Reducing control flow in this way for these cases should be profitable for all hardware.
Please, comment on what you think about this.

Diff Detail

Event Timeline

kariddi updated this revision to Diff 10645.Jun 19 2014, 11:06 AM
kariddi retitled this revision from to Expand SimplifyCFG to convert certain simple switches to selects.
kariddi updated this object.
kariddi edited the test plan for this revision. (Show Details)
kariddi added a reviewer: deleted.
kariddi set the repository for this revision to rL LLVM.
kariddi added a subscriber: Unknown Object (MLST).

Drive by miscellaneous style comment...

lib/Transforms/Utils/SimplifyCFG.cpp
3762

... this function is very very long. Any way to break it up a bit?

kariddi added inline comments.Jun 19 2014, 6:01 PM
lib/Transforms/Utils/SimplifyCFG.cpp
3762

Yeah, maybe it is possible to break up the various stages (case 1, case 2 and case 3) in helper functions to shorten it a little bit.

kariddi updated this revision to Diff 10673.Jun 19 2014, 6:50 PM

Modified to move some work into helper functions to improve readability

Looks pretty awesome, thanks for splitting it up.

Any performance numbers?

kariddi updated this revision to Diff 10674.Jun 19 2014, 7:15 PM

Updated to apply without hunks after recent commits

I made some micro benchmarks and the results are promising if the backend does a good job with select vs lookup table or branches + phi nodes.

For example on ARM this function:

int foo3_without_def(int a) {

a &= 0x6;
switch (a) {
  case 0:
    return 1;
  case 2:
    return 2;
  case 4:
    return 1;
  case 6:
    return 2;
  default:
    return 10;
}

}

was translated as:

_foo3_without_def_norm:
movw r1, :lower16:(l_switch.table1-(LPC1_0+8))
and r0, r0, #6
movt r1, :upper16:(l_switch.table1-(LPC1_0+8))
LPC1_0:
add r1, pc, r1
ldr r0, [r1, r0, lsl #2]
bx lr

while after the optimization is:

_foo3_without_def:
ubfx r0, r0, #1, #1
add r0, r0, #1
bx lr

Which is much faster.

On X86 I got mixed results with the select version being basically the same performance. After looking at the resulting code I noticed some strange code from the X86 backend.
The same function above without the optimization is translated as:
_foo3_without_def_norm:
andl $6, %edi
leaq l_switch.table1(%rip), %rax
movl (%rax,%rdi,4), %eax
retq

with the optimization:

_foo3_without_def:
pushq %rbp
movq %rsp, %rbp
shrl %edi
andl $1, %edi
leal 1(%rdi), %eax
popq %rbp
retq

As you can see the backend emits some (I think) unnecessary pushing/moving and popping of RBP, which takes away the advantage of the select with respect to the lookup table.
I don't really know why the X86 backend emits those to be honest, but I'm pretty sure they aren't needed and that everything could be done with 3 instruction. In this way this code could be made as fast as the ARM version with respect to the lookup table code.
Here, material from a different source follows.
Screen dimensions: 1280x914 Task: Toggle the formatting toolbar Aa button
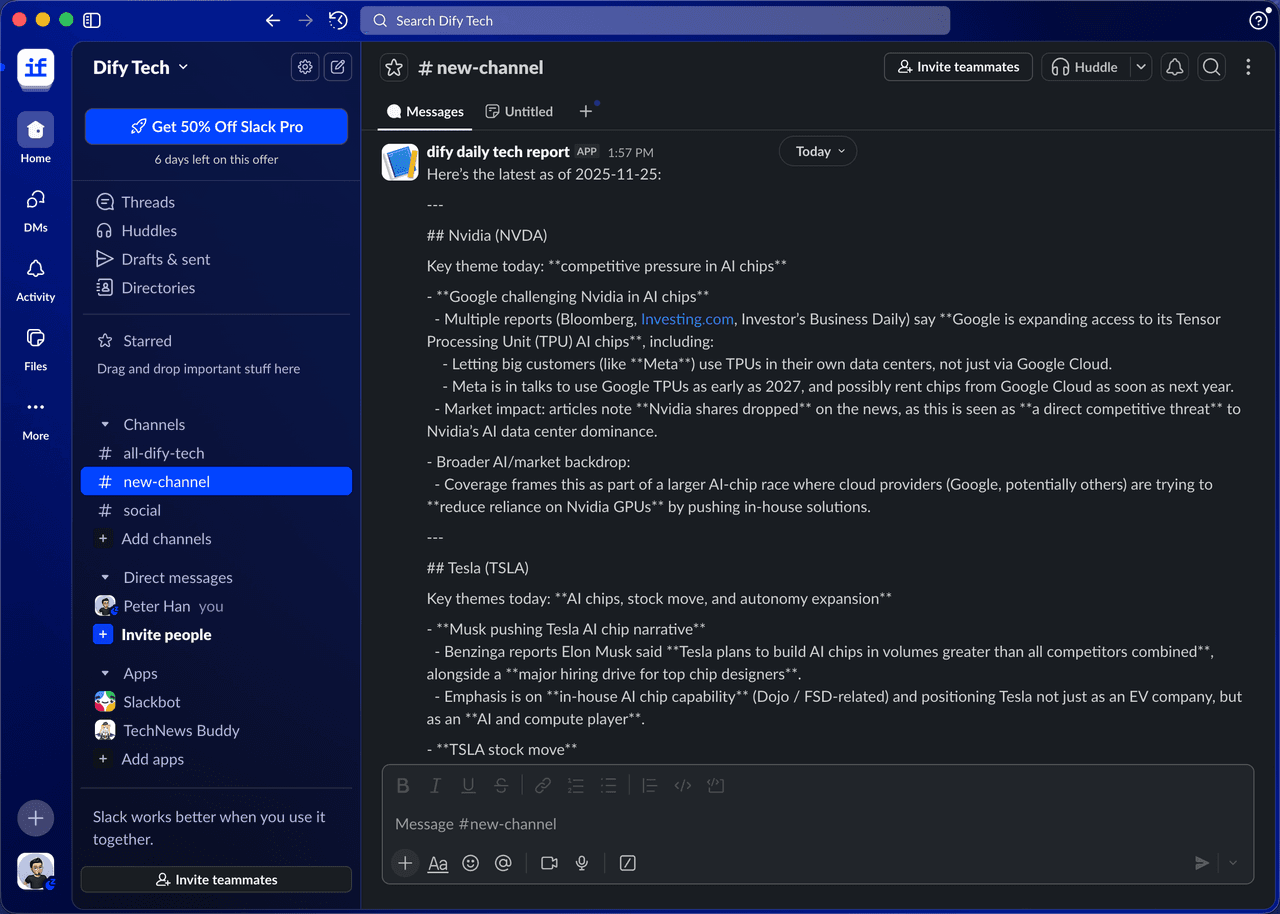click(438, 863)
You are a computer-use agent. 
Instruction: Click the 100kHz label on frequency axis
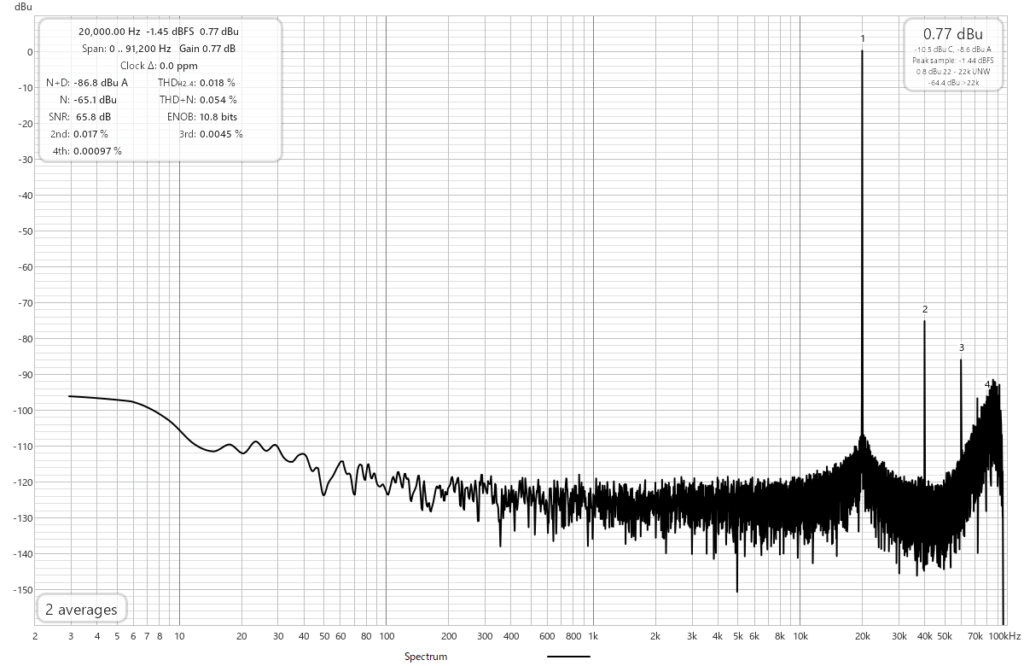tap(1003, 636)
kariddi added a comment.EditedJun 20 2014, 8:39 AM

Whoops, I didn't notice that on X86 I had frame-pointers enabled by default (default without -fomit-frame-pointer) and that is the cause of those pushing and popping.

After omitting frame pointers I get this output:

_foo3_without_def:
shrl %edi
andl $1, %edi
leal 1(%rdi), %eax
retq

with the one without optimization being:

_foo3_without_def:
andl $6, %edi
leaq l_switch.table1(%rip), %rax
movl (%rax,%rdi,4), %eax
retq

Which is short in instruction count, thanks to X86 assembly being quite expressive, but accesses memory.

In my micro benchmark this is the result of the optimized version:

marcellos-mbp:test_files Kariddi$ time ./test2

real 0m3.880s
user 0m3.878s
sys 0m0.002s

vs unoptimized:

marcellos-mbp:test_files Kariddi$ time ./test2_norm

real 0m4.675s
user 0m4.670s
sys 0m0.003s

for this switch:

int foo3_without_def(int a) {

a &= 0x6;
switch (a) {
  case 0:
    return 1;
  case 2:
    return 2;
  case 4:
    return 1;
  case 6:
    return 2;
  default:
    return 10;
}

}

reames added a subscriber: reames.Jun 20 2014, 3:53 PM

I really like the overall direction of this patch, but it could use a bit of cleanup for readability.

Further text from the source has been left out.